▶ _Testo della pagina_
#####

Trattativa Stato-Mafia: al processo deporranno anche “pentiti” calabresi

La Corte d'appello di Palermo riapre l'istruttoria. Ammesse le testimonianze di Cuzzola, Pace e Palmeri, già sentiti per “'Ndrangheta stragista”

di Redazione
2 marzo 2020
18:27

Al processo d’appello sulla cosiddetta trattativa tra Stato e mafia oggi, al termine di una lunga camera di consiglio, la Corte d'assise d'appello di Palermo ha sciolto la riserva aprendo nuovamente l’istruttoria dibattimentale.

Il collegio – presidente Angelo Pellino, giudice a latere Vittorio Anania – ha infatti ammesso le richieste di nuovi testimoni e acquisizioni documentali.


Ammesse anche le deposizioni dei collaboratori Antonino Cuzzola, Salvatore Pace e Armando Palmeri, i primi tre già sentiti a Reggio Calabria nel processo alla ‘ndrangheta stragista mentre Palmeri dovrà riferire sui presunti legami tra alcuni esponenti dei servizi segreti e ambienti mafiosi.

In che veste saranno sentiti

In che veste “sentire” i collaboratori sarà deciso nella prossima udienza, prevista per il 16 marzo, per consentire alle parti di potermi esprimere. Secondo l’ordinanza della Corte di assise di appello di Palermo dovranno essere sentiti anche, tra gli altri, l'ex capocentro del Sisde Maurizio Navarra e l'ex tenente Franco Battaglini, autore della nota riservata secondo cui il boss corleonese avrebbe avuto un cellulare nella sua disponibilità in cella, a Rebibbia, subito dopo il suo arresto, avvenuto il 15 gennaio 1993. E verrà pure acquisito il fascicolo dell’indagine – aperta e chiusa con una archiviazione – su questo fatto.

Il suicidio di Gioè e il suo testamento

La Corte ha ammesso anche gli atti d’inchiesta sul suicidio in carcere del boss mafioso Antonino Gioè e la lettera testamento che lasciò – e che provocò i commenti dell’ex ministro dell’Interno Nicola Mancino e del consigliere giuridico del Quirinale, Loris D’Ambrosio – e i suoi presunti legami con Paolo Bellini, uomo di estrema destra e presunto protagonista di una sorta di trattativa parallela tra mafia ed esponenti dei carabinieri finalizzata al recupero delle opere artistiche rubate.

#####

▶ _Dati raccolti_
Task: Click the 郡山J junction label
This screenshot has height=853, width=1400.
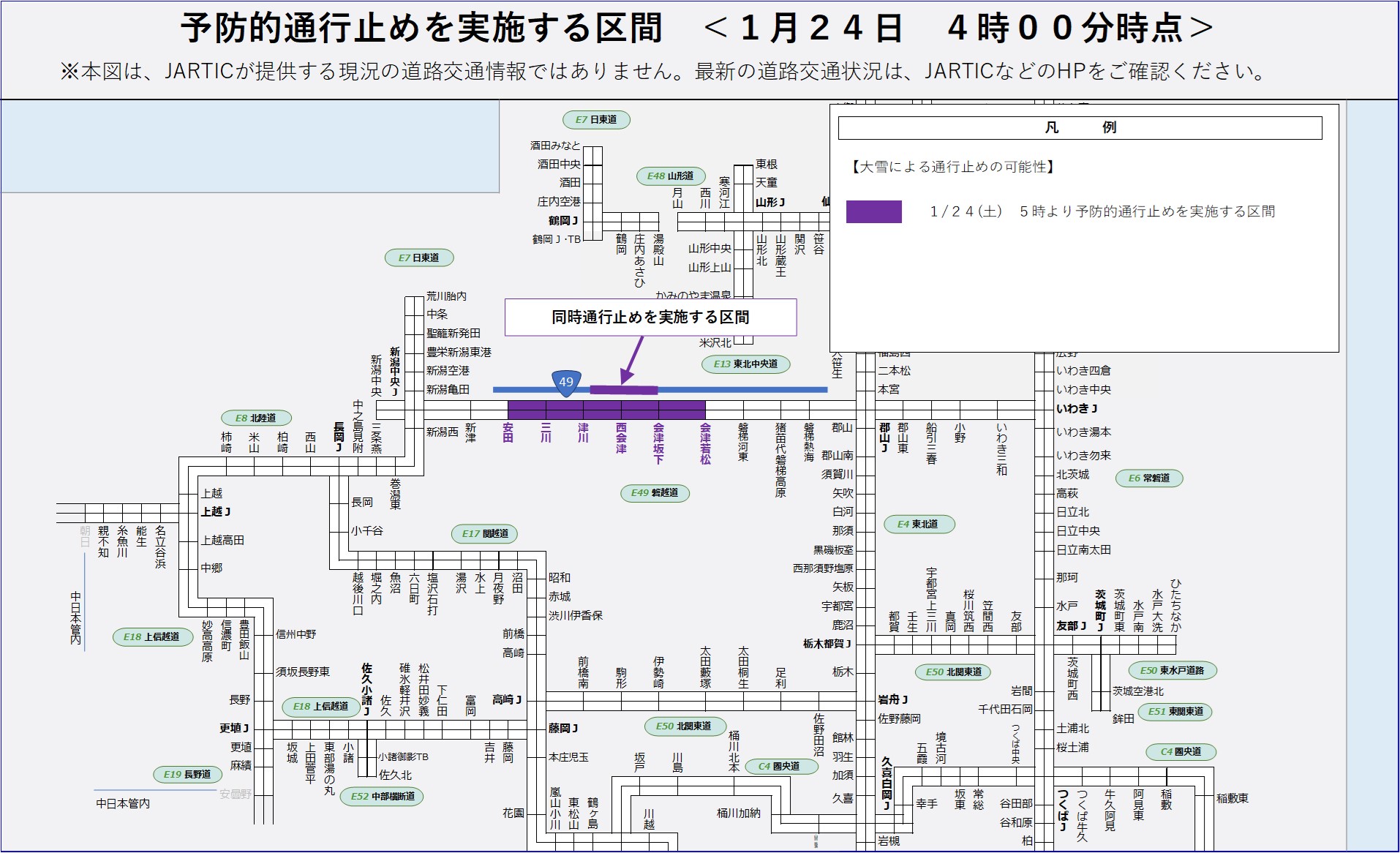Action: pyautogui.click(x=884, y=437)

#####

▶ _Il tuo compito_
Per favore, spiega in una-tre frasi a quale scopo, secondo l'articolo sulla trattativa Stato-mafia, era finalizzata la trattativa parallela di cui Paolo Bellini sarebbe stato presunto protagonista. I dati non hanno alcun legame con l'articolo sulla trattativa Stato-mafia.

▶ _Risultato atteso_
Era finalizzata al recupero delle opere artistiche rubate. Si trattava di una sorta di trattativa parallela tra mafia ed esponenti dei carabinieri, di cui Bellini, uomo di estrema destra, sarebbe stato presunto protagonista.